Task objective - Copy the following listing verbatim, line for line.

Data supplied -
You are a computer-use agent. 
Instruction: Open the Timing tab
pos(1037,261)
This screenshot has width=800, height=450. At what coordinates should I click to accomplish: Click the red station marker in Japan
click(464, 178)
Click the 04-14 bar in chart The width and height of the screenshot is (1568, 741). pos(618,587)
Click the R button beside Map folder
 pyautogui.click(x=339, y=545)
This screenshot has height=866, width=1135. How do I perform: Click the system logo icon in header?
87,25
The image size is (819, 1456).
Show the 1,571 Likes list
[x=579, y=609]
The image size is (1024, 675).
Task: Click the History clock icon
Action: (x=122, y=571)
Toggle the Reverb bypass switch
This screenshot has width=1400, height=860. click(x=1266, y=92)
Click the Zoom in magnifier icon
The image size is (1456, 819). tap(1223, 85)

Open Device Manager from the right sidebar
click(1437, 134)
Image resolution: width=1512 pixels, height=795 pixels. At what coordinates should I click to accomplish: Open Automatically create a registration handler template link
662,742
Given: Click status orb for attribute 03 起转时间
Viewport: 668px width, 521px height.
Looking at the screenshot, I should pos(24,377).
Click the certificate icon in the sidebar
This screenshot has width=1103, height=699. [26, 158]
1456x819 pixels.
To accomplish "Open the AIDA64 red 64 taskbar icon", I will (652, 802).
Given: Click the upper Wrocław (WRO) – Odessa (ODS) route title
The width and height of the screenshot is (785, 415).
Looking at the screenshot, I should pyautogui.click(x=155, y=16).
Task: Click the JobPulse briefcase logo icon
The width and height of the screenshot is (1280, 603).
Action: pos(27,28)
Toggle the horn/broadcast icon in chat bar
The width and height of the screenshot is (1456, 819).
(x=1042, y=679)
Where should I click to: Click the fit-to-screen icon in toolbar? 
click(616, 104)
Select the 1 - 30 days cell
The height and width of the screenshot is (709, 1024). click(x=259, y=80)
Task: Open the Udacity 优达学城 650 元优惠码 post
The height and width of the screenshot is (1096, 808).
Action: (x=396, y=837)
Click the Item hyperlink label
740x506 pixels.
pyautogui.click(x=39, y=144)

Answer to the exercise -
You are a computer-use agent. 
Instruction: Open the Timing tab
pos(1037,261)
This screenshot has width=800, height=450. At what coordinates should I click to accomplish: Click the red station marker in Japan
click(464, 178)
Click the 04-14 bar in chart The width and height of the screenshot is (1568, 741). pos(618,587)
Click the R button beside Map folder
 pyautogui.click(x=339, y=545)
This screenshot has height=866, width=1135. How do I perform: Click the system logo icon in header?
87,25
The image size is (819, 1456).
Show the 1,571 Likes list
[x=579, y=609]
The image size is (1024, 675).
Task: Click the History clock icon
Action: (x=122, y=571)
Toggle the Reverb bypass switch
This screenshot has width=1400, height=860. click(x=1266, y=92)
Click the Zoom in magnifier icon
The image size is (1456, 819). tap(1223, 85)

Open Device Manager from the right sidebar
click(1437, 134)
Image resolution: width=1512 pixels, height=795 pixels. At what coordinates should I click to accomplish: Open Automatically create a registration handler template link
662,742
Given: Click status orb for attribute 03 起转时间
Viewport: 668px width, 521px height.
Looking at the screenshot, I should pos(24,377).
Click the certificate icon in the sidebar
This screenshot has width=1103, height=699. [26, 158]
1456x819 pixels.
To accomplish "Open the AIDA64 red 64 taskbar icon", I will (652, 802).
Given: Click the upper Wrocław (WRO) – Odessa (ODS) route title
The width and height of the screenshot is (785, 415).
Looking at the screenshot, I should pyautogui.click(x=155, y=16).
Task: Click the JobPulse briefcase logo icon
The width and height of the screenshot is (1280, 603).
Action: pos(27,28)
Toggle the horn/broadcast icon in chat bar
The width and height of the screenshot is (1456, 819).
(x=1042, y=679)
Where should I click to: Click the fit-to-screen icon in toolbar? 
click(616, 104)
Select the 1 - 30 days cell
The height and width of the screenshot is (709, 1024). click(x=259, y=80)
Task: Open the Udacity 优达学城 650 元优惠码 post
The height and width of the screenshot is (1096, 808).
Action: (x=396, y=837)
Click the Item hyperlink label
740x506 pixels.
pyautogui.click(x=39, y=144)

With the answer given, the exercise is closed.